--- What needs to be done ---
Output exactly the lines from the one containing "Given: Click the 'ArcGISPro'" through the final line of the entries below, both included, and skip the pictures.
***
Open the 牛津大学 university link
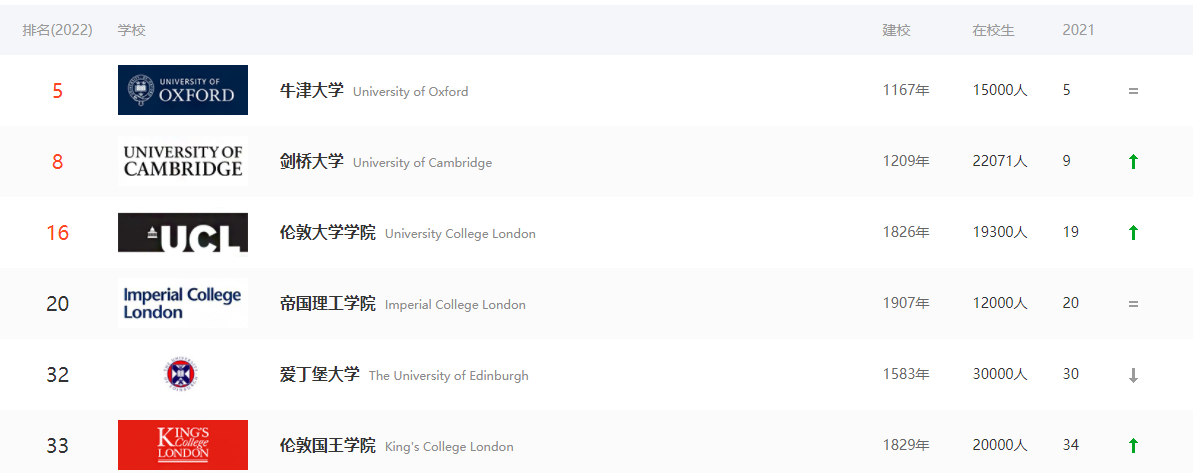(x=311, y=90)
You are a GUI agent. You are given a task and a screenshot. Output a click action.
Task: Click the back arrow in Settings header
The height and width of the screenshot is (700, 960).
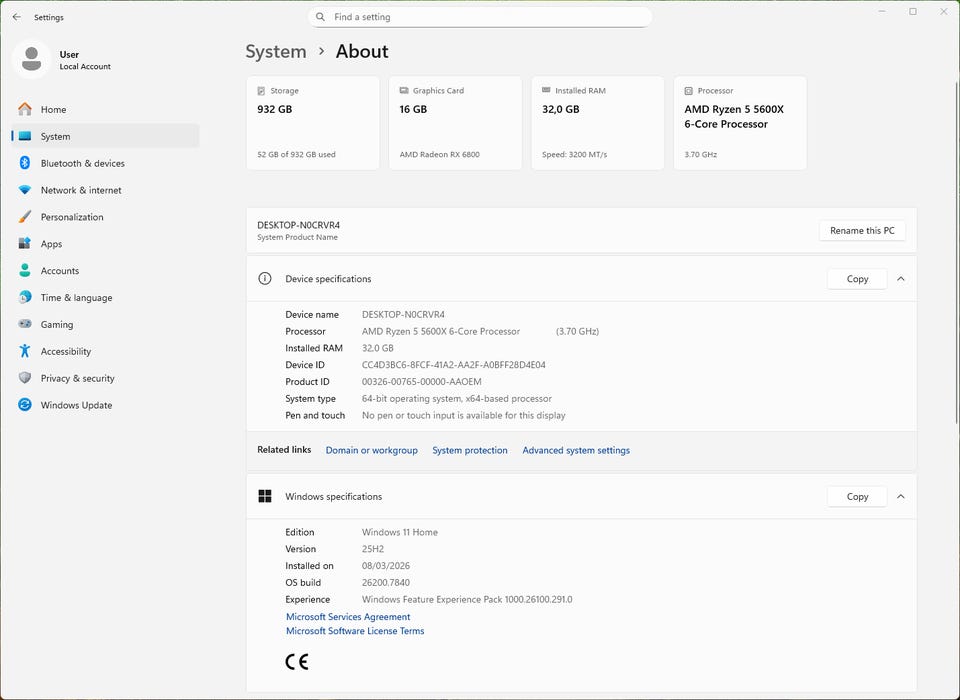pos(16,17)
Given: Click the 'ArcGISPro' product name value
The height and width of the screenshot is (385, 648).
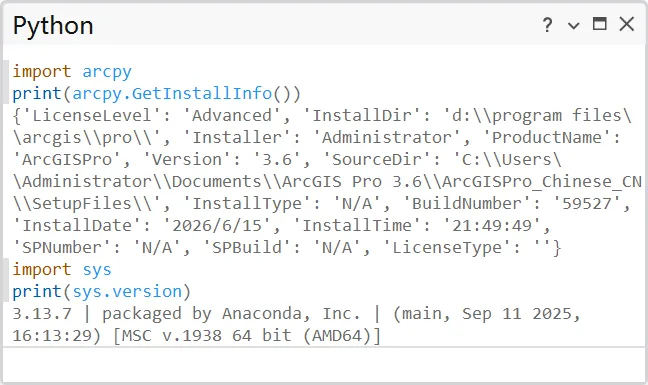Looking at the screenshot, I should [67, 159].
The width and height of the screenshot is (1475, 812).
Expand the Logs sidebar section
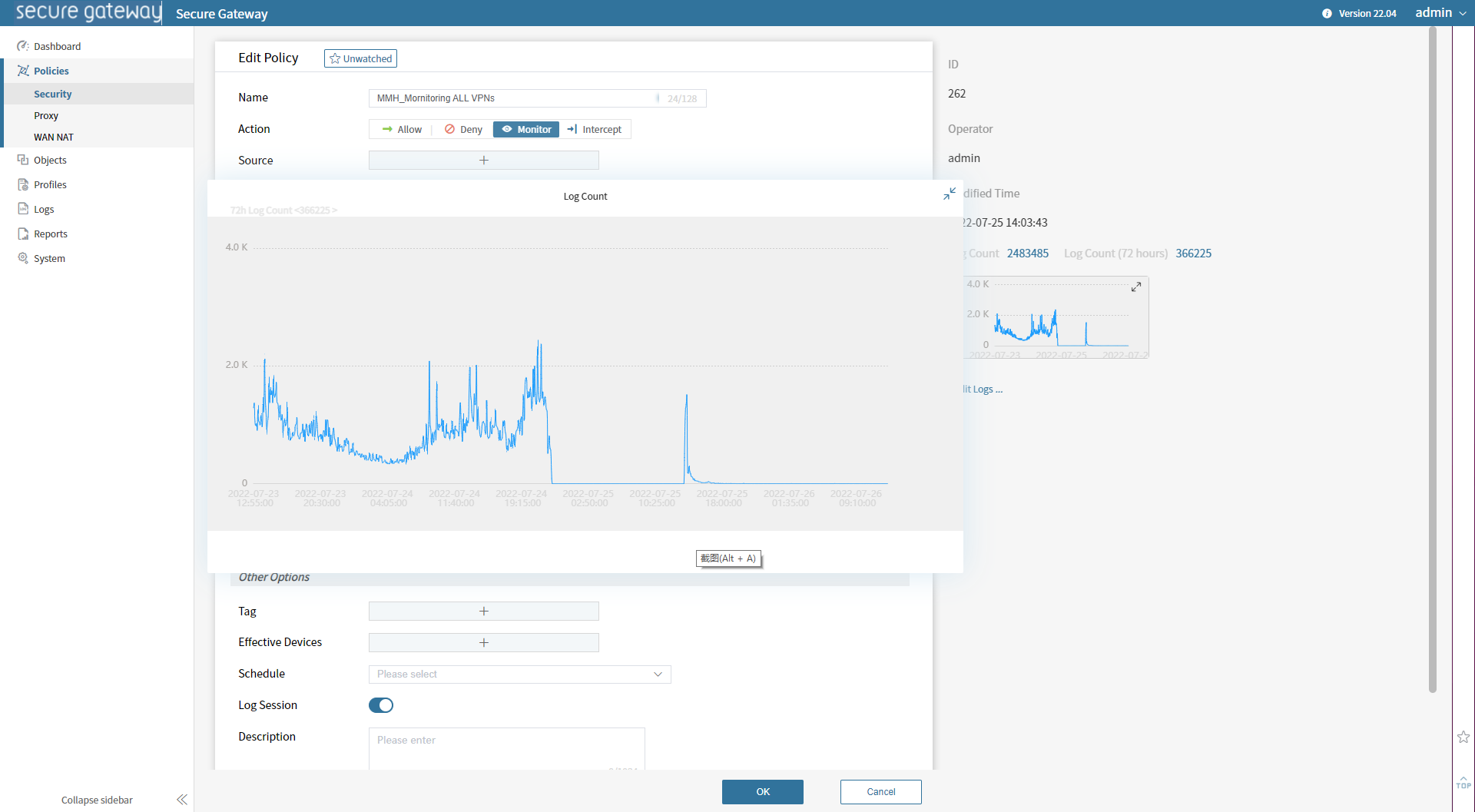44,209
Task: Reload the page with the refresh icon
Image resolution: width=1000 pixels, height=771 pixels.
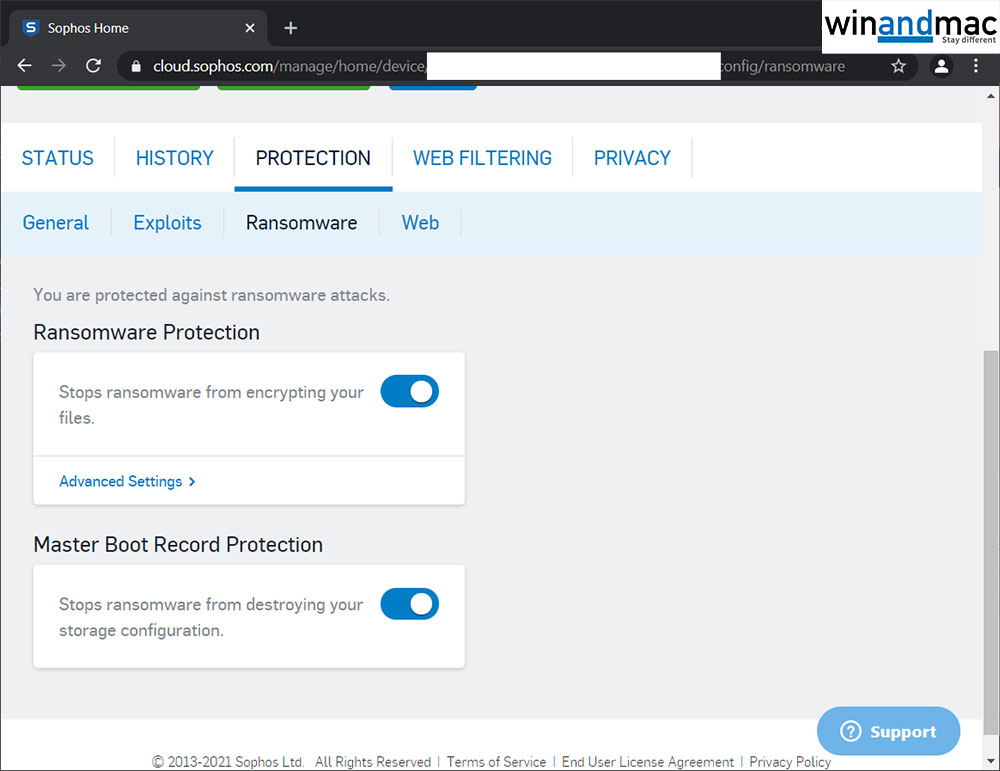Action: click(93, 66)
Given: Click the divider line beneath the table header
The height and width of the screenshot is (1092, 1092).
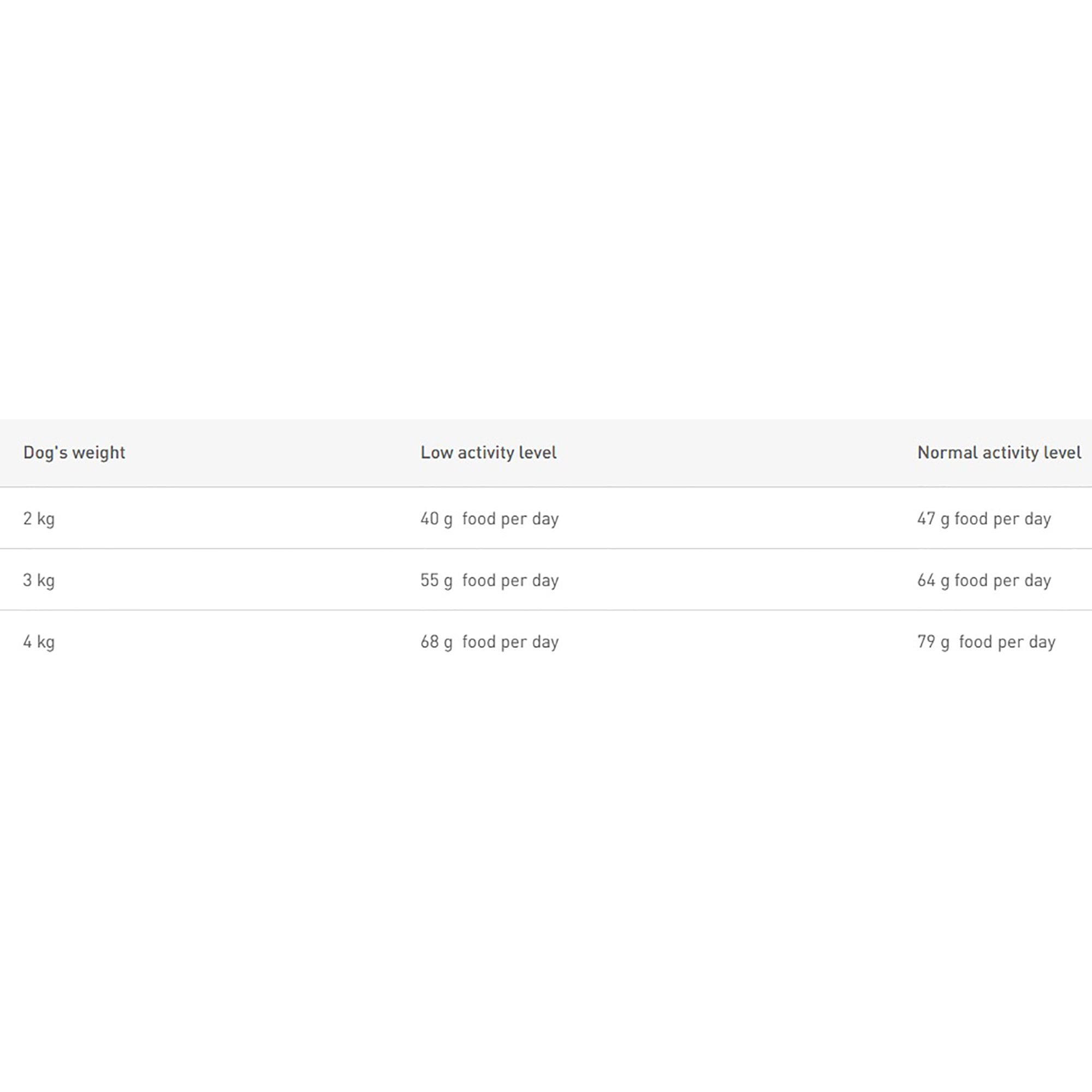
***
--- Solved problem ---
Given: Click the 'ArcGISPro' product name value
The height and width of the screenshot is (385, 648).
Looking at the screenshot, I should [67, 159].
The width and height of the screenshot is (1475, 812).
Expand the Logs sidebar section
44,209
Task: Reload the page with the refresh icon
Image resolution: width=1000 pixels, height=771 pixels.
Action: click(93, 66)
Given: Click the divider line beneath the table header
The height and width of the screenshot is (1092, 1092).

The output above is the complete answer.